══ Data provided ══

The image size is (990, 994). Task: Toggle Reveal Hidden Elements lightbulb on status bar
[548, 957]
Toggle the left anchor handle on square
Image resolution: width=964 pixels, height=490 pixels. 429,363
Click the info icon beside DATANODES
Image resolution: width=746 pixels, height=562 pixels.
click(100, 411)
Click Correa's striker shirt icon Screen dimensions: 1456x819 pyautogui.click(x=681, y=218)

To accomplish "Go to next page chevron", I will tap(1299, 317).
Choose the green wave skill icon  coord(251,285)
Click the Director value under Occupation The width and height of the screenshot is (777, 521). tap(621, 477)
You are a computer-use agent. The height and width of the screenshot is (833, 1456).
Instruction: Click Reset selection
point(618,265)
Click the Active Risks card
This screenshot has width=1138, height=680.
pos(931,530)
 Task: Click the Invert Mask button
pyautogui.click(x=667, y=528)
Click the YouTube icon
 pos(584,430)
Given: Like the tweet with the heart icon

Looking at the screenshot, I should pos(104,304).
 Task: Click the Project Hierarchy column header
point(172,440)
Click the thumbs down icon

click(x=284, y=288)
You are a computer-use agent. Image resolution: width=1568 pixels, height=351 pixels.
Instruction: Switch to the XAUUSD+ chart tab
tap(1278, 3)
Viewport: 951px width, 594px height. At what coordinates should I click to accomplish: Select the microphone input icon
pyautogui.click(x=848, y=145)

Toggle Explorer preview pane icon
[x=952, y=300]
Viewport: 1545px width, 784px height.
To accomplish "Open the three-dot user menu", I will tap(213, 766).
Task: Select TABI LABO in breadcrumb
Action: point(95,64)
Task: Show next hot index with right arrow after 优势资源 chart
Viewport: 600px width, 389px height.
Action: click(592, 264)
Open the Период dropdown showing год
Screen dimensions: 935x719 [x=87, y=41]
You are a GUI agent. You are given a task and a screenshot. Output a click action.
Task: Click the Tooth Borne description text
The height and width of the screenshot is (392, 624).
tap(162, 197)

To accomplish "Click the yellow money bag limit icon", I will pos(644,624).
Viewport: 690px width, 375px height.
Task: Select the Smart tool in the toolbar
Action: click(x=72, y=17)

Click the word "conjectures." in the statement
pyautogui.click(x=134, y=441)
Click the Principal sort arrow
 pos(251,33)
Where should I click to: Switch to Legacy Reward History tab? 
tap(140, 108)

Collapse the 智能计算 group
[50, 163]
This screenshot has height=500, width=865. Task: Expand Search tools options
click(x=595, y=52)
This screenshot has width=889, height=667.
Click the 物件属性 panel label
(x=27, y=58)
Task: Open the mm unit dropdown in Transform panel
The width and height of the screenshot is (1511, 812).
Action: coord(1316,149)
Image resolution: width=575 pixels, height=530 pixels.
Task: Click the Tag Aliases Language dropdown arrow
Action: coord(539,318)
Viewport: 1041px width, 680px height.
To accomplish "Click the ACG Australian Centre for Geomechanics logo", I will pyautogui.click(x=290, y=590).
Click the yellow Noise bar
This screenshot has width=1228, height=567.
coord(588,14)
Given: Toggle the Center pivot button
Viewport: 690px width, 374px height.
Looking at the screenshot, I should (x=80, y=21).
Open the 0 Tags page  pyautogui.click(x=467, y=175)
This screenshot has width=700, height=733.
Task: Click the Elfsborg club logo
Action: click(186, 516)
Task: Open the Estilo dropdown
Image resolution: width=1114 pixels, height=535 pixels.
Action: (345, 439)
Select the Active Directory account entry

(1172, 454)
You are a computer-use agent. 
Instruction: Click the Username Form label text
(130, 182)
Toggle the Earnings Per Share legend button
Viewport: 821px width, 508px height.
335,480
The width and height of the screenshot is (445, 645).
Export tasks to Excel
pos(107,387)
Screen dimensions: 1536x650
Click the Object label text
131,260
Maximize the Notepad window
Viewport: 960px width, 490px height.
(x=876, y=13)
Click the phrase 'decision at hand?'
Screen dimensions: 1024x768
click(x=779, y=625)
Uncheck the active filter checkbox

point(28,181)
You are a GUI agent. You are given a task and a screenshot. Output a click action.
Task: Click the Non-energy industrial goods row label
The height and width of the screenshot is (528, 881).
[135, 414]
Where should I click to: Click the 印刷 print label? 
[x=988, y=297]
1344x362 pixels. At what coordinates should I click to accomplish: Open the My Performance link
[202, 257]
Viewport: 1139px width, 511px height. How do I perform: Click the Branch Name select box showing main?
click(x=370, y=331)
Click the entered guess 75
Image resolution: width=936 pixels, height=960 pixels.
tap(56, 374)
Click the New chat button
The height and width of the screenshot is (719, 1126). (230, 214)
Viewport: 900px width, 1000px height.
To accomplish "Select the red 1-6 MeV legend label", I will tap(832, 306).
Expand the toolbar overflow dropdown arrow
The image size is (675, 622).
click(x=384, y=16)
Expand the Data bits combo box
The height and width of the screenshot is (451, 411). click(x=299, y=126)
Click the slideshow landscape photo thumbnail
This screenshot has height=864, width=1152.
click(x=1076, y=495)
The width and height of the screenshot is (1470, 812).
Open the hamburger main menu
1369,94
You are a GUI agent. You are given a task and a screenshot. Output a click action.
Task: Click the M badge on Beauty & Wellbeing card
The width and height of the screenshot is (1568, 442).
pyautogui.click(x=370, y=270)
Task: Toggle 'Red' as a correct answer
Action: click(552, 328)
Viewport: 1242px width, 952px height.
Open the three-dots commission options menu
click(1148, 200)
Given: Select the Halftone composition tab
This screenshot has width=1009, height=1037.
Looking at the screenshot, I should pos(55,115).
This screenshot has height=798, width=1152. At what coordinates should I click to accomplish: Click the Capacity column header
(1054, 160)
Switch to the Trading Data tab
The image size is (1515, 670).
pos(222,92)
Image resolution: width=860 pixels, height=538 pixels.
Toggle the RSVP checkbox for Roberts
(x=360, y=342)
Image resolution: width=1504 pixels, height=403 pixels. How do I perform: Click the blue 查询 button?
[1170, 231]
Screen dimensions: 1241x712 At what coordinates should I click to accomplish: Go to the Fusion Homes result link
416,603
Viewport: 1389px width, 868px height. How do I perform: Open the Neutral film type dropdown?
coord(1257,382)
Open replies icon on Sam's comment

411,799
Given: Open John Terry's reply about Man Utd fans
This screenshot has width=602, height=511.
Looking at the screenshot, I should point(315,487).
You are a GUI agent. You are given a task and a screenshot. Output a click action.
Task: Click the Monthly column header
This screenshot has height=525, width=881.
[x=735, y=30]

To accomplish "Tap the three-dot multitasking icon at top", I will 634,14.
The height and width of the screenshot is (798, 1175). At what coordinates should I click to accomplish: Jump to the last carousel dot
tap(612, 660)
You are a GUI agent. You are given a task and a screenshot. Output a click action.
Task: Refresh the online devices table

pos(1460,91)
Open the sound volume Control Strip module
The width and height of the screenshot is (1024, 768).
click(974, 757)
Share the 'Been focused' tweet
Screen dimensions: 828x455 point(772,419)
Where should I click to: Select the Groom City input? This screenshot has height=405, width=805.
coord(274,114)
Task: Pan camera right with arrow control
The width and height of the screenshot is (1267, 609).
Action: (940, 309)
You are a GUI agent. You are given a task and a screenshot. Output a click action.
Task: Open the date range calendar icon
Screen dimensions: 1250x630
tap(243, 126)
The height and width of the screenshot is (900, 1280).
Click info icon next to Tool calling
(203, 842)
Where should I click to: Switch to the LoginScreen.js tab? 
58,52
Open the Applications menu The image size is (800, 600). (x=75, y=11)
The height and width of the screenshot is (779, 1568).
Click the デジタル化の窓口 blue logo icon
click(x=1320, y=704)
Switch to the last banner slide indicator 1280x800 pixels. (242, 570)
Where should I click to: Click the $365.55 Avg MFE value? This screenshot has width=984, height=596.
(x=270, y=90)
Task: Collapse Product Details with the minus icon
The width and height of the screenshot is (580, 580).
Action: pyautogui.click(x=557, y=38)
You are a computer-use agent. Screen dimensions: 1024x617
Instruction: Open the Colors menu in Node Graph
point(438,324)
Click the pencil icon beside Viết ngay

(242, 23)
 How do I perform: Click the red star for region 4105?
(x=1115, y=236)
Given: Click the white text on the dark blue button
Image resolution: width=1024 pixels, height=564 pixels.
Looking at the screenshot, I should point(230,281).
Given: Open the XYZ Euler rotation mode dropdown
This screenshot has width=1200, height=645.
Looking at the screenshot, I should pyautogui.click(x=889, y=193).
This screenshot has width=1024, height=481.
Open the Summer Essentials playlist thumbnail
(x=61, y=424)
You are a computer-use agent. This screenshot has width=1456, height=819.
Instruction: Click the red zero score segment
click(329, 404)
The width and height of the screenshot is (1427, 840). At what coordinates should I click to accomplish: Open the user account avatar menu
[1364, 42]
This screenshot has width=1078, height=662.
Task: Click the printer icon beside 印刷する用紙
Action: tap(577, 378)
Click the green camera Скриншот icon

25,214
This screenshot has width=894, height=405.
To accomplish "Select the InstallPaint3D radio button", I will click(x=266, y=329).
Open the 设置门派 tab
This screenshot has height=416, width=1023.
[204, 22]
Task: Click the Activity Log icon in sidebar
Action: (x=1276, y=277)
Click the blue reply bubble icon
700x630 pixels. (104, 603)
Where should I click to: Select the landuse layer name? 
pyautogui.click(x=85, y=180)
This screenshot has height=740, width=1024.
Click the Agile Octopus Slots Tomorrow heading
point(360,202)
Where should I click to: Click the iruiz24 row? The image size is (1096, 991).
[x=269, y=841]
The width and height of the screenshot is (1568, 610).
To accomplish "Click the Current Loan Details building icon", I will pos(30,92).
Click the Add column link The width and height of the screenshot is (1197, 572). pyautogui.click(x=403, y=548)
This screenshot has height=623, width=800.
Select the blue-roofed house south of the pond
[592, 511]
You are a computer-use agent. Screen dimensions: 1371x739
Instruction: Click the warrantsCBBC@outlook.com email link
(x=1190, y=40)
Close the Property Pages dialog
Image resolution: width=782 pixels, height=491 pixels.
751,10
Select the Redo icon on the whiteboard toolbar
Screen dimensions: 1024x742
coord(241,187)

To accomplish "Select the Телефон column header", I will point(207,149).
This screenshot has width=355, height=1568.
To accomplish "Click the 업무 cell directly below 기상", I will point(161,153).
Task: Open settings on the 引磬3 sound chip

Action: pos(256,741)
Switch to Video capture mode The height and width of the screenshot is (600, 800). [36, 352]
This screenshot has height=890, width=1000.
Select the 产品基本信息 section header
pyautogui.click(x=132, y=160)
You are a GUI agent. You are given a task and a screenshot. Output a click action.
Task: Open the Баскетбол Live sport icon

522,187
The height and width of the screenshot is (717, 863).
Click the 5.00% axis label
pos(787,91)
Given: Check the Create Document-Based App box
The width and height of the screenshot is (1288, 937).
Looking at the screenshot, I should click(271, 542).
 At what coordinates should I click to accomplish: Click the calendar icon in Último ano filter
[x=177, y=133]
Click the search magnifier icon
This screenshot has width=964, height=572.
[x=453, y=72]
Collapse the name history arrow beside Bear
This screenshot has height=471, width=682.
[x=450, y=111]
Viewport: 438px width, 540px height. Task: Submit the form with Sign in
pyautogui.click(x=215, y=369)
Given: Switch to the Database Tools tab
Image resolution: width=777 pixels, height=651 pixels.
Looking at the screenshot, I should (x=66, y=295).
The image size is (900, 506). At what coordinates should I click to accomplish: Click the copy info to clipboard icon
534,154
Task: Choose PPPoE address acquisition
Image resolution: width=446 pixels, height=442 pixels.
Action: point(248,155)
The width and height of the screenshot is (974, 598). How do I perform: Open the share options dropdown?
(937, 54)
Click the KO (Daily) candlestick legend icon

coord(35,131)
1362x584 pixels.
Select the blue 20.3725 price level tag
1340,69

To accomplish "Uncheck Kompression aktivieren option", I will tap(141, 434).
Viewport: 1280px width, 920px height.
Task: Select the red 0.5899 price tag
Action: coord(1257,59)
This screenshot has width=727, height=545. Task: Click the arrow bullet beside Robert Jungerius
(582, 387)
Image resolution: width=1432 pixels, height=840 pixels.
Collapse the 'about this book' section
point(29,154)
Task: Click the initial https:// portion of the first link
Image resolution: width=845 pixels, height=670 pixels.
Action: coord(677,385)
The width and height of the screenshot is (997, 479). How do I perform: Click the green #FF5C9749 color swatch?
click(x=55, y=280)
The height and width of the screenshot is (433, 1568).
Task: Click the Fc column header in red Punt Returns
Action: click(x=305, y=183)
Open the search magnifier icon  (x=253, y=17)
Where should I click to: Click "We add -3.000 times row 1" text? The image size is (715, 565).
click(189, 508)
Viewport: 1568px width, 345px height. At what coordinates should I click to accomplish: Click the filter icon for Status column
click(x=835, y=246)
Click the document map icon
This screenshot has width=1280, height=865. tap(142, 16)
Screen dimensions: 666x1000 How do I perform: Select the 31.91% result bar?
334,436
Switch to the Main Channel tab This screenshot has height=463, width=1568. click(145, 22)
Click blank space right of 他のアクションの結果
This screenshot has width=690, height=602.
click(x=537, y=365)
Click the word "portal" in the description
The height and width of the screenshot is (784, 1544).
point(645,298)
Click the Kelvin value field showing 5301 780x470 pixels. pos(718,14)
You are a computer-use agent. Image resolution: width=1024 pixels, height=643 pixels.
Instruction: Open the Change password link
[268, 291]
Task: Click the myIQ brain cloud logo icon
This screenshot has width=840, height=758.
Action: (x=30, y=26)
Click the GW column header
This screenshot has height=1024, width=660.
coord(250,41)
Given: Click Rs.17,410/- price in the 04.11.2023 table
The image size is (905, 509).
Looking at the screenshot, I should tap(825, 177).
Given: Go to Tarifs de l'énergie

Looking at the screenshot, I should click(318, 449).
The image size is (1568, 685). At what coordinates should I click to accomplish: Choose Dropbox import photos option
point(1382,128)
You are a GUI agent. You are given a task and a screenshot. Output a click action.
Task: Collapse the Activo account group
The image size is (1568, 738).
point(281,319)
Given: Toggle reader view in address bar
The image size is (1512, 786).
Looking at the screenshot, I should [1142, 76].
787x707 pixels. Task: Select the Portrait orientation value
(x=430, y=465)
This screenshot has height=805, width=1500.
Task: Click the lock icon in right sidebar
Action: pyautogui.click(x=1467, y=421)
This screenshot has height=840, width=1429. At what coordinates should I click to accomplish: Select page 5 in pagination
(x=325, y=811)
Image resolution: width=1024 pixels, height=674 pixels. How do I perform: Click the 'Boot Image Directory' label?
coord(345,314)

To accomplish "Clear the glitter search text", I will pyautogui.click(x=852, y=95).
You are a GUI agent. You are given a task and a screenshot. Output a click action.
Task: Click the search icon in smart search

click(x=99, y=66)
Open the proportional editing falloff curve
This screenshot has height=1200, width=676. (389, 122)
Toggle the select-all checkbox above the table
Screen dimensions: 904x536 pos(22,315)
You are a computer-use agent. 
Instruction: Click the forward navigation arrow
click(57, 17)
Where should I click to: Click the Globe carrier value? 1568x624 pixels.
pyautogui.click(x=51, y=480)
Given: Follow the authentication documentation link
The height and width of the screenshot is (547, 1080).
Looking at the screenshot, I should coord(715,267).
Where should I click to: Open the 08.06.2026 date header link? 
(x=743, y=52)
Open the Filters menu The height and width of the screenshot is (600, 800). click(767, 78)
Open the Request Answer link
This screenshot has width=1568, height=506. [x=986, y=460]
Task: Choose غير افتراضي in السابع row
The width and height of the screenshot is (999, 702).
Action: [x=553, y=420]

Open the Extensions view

═══

**Work instructions**
Please write out, exactly as they appear, the line that contains "Open the proportional editing falloff curve" and every line after it up to the end of the entries above, and no others.

**Result for this task**
Open the proportional editing falloff curve
This screenshot has height=1200, width=676. (389, 122)
Toggle the select-all checkbox above the table
Screen dimensions: 904x536 pos(22,315)
You are a computer-use agent. 
Instruction: Click the forward navigation arrow
click(57, 17)
Where should I click to: Click the Globe carrier value? 1568x624 pixels.
pyautogui.click(x=51, y=480)
Given: Follow the authentication documentation link
The height and width of the screenshot is (547, 1080).
Looking at the screenshot, I should coord(715,267).
Where should I click to: Open the 08.06.2026 date header link? 
(x=743, y=52)
Open the Filters menu The height and width of the screenshot is (600, 800). click(767, 78)
Open the Request Answer link
This screenshot has width=1568, height=506. [x=986, y=460]
Task: Choose غير افتراضي in السابع row
The width and height of the screenshot is (999, 702).
Action: [x=553, y=420]

Open the Extensions view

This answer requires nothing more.